In 1892, the Norwegian landscape painter Eilert Adelsteen Normann (1848-1918) had invited the young Edvard Munch to exhibit in Berlin, and launched Munch on his way to the success which he deserved. The following year, Munch moved on, and his friend Normann returned to painting Norwegian fjords for customers in Berlin.
This article concludes my tribute to Normann with the undated examples of his work that I have found.
Normann was sufficiently successful to have a large ornamented wooden cabin built for him close to Balestrand in Norway, where he spent each summer. This picturesque area by Sognefjord had attracted quite a colony of artists, including Hans Gude and Hans Dahl. During the rest of the year he taught, mainly in Germany, and some of his students were sufficiently inspired by their teacher’s work to spend their summers painting in Norway too.

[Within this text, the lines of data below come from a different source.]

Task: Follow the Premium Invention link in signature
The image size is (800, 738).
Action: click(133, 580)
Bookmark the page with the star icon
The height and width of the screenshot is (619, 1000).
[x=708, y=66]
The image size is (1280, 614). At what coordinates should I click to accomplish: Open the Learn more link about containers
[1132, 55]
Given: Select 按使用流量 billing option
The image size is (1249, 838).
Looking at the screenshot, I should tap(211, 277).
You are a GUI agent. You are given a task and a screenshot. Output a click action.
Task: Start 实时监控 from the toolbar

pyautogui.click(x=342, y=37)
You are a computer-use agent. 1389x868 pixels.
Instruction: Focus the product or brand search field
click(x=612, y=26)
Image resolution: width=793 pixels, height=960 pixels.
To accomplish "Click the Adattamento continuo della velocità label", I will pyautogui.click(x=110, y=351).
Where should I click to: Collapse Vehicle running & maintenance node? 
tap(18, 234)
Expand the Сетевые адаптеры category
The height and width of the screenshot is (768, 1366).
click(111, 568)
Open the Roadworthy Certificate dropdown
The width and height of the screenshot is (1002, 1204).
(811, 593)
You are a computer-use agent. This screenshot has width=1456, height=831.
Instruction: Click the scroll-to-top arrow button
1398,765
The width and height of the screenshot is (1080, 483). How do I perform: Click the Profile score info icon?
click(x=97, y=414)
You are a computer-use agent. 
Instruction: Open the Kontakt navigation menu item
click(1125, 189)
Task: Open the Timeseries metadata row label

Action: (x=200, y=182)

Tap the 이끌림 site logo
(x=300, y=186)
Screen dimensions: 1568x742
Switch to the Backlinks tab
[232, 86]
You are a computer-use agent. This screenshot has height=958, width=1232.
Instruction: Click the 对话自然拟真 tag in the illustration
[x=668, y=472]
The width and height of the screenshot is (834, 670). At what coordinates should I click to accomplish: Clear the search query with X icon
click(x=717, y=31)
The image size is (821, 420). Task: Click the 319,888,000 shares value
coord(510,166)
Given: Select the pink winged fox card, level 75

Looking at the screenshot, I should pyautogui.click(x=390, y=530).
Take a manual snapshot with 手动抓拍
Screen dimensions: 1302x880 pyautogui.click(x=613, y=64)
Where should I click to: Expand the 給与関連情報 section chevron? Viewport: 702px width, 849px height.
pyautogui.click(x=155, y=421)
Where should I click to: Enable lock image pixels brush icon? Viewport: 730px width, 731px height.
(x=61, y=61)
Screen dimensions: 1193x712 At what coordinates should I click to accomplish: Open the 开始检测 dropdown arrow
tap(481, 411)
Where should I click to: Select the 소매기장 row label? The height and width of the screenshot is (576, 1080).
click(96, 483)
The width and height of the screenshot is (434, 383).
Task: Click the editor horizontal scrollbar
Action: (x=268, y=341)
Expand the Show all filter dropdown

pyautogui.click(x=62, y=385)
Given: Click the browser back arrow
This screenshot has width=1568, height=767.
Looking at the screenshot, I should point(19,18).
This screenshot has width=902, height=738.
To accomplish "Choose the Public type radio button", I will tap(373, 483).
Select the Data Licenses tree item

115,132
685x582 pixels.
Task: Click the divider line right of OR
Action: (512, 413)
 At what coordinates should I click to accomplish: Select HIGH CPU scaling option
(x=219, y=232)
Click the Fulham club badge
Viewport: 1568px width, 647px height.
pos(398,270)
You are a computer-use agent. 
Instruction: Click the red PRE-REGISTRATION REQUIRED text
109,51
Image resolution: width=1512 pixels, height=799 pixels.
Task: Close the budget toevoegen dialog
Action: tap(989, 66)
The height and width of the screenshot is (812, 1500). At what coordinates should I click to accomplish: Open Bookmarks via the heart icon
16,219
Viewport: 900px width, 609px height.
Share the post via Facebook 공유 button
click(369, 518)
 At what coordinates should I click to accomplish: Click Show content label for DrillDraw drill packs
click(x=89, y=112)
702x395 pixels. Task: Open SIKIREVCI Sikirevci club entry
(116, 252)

Munken gård in Esefjord was painted on the shore of this tributary to the mighty Sognefjord, in the south-west of Norway, near Normann’s summer cabin.

One of the regular passenger and cargo ferry services steams up an unidentified fjord in Normann’s The Steamship.

Sognefjord, Norway shows the country’s longest and deepest fjord, which carves its way due east from the southern bulge of the coastline. This view features Normann’s favourite small craft, and the sky and rock have become very painterly.

Norwegian Fjord may well be another view of Sognefjord, with similar boats on its slightly rippled mirror surface.

From Hardanger most probably shows Hardangerfjord, which drains the glaciated Hardangervidda plateau in central south-west Norway, emptying into the sea to the south of Bergen. The steamship appears to be one of the early cruise ships, which started to take tourists – some no doubt inspired by Normann’s paintings – around the coast of Norway during the late nineteenth century. Its flotilla of little steamboats is busy ferrying the visitors to the shore.

Sailing on the Fjord shows leisurely boating on an unidentified fjord.
Perhaps it was a result of the influence of Edvard Munch that some of Normann’s paintings are rich in chroma, and more painterly too.

Coastal Landscape appears to be a quick oil sketch, with the sun warming its colours, as a steamship makes its way along the middle of the fjord.

Sunset over the Fjord is also quite sketchy, but Normann has found time to paint in some seabirds flying along the small waves as they break in the foreground.

For this view of Northern Norway, Midnight Sun I suspect that Normann travelled north to the Lofoten Islands, where he had painted earlier in his career. A small group of seabirds, probably gannets, are in flight just above the glassy surface of the fjord, at the lower right.
In the winter of 1918-19, the pandemic influenza which had been sweeping through Europe and much of the rest of the world reached Norway. Normann was then aged 70, and died from it in Oslo on 26 December 1918, exactly a century ago.
He is remembered for these wonderful paintings of Norway, but most of all for recognising the art of Edvard Munch, and giving him the break that he so badly needed.